(Records locating words and elements)
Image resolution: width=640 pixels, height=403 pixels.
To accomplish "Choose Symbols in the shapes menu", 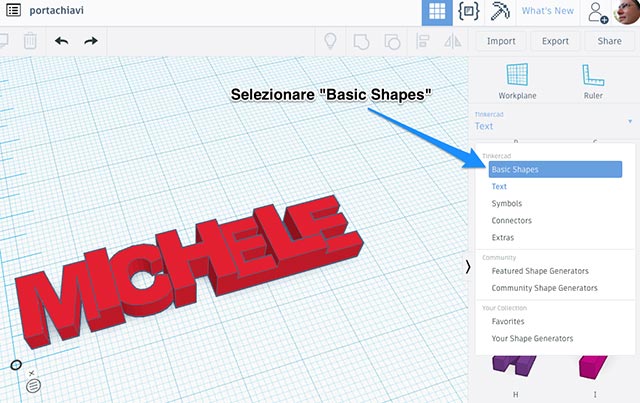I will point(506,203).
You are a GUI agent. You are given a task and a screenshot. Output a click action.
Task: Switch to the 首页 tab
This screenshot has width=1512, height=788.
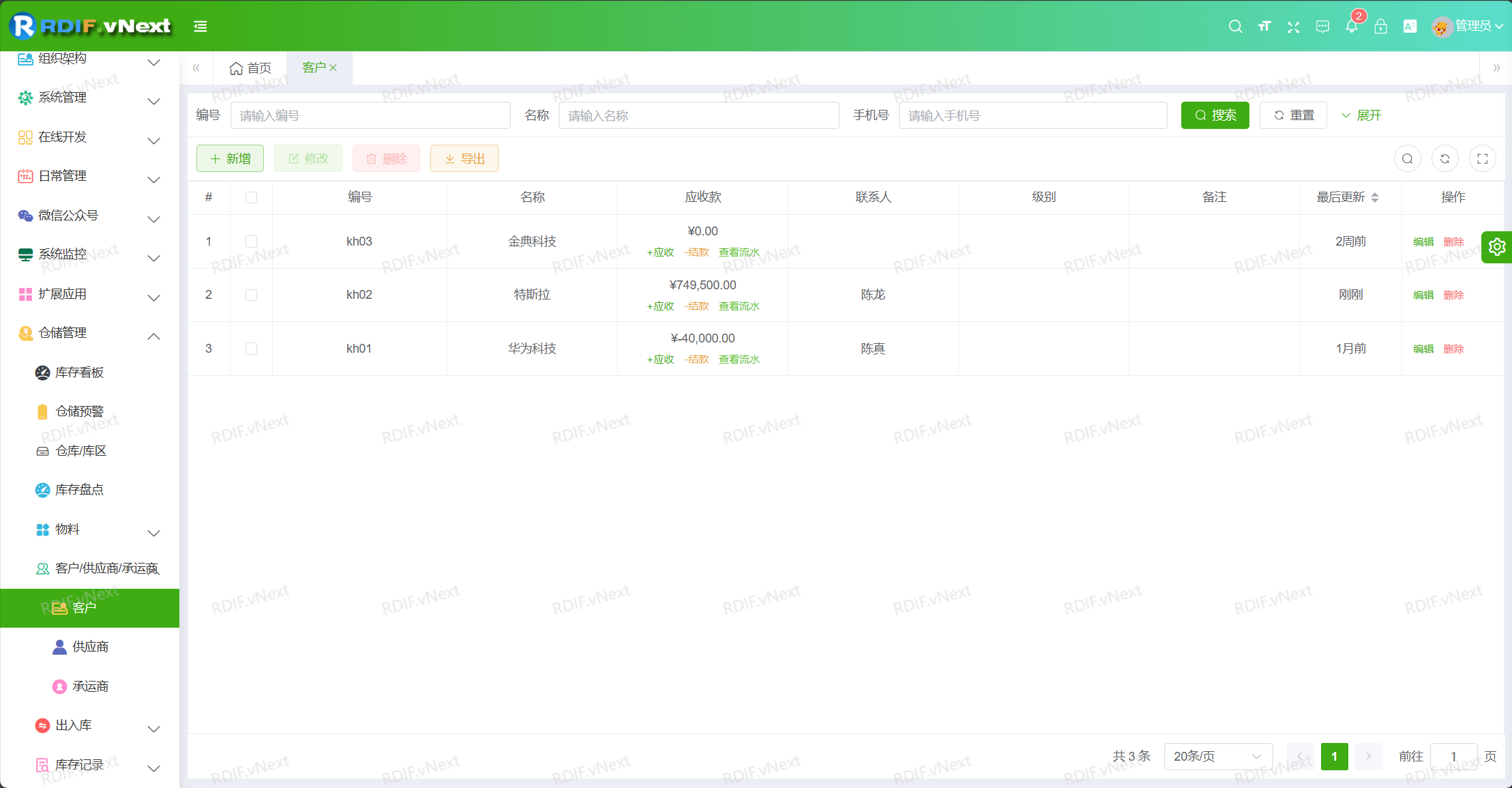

Given problem ▸
Return, word for word, the lines from the one containing "You are a GUI" through the end of the records, including both. Leave out the pictures.

Solution to the exercise ▸
You are a GUI agent. You are given a task and a screenshot. Output a click action.
Task: Switch to the 首页 tab
This screenshot has width=1512, height=788.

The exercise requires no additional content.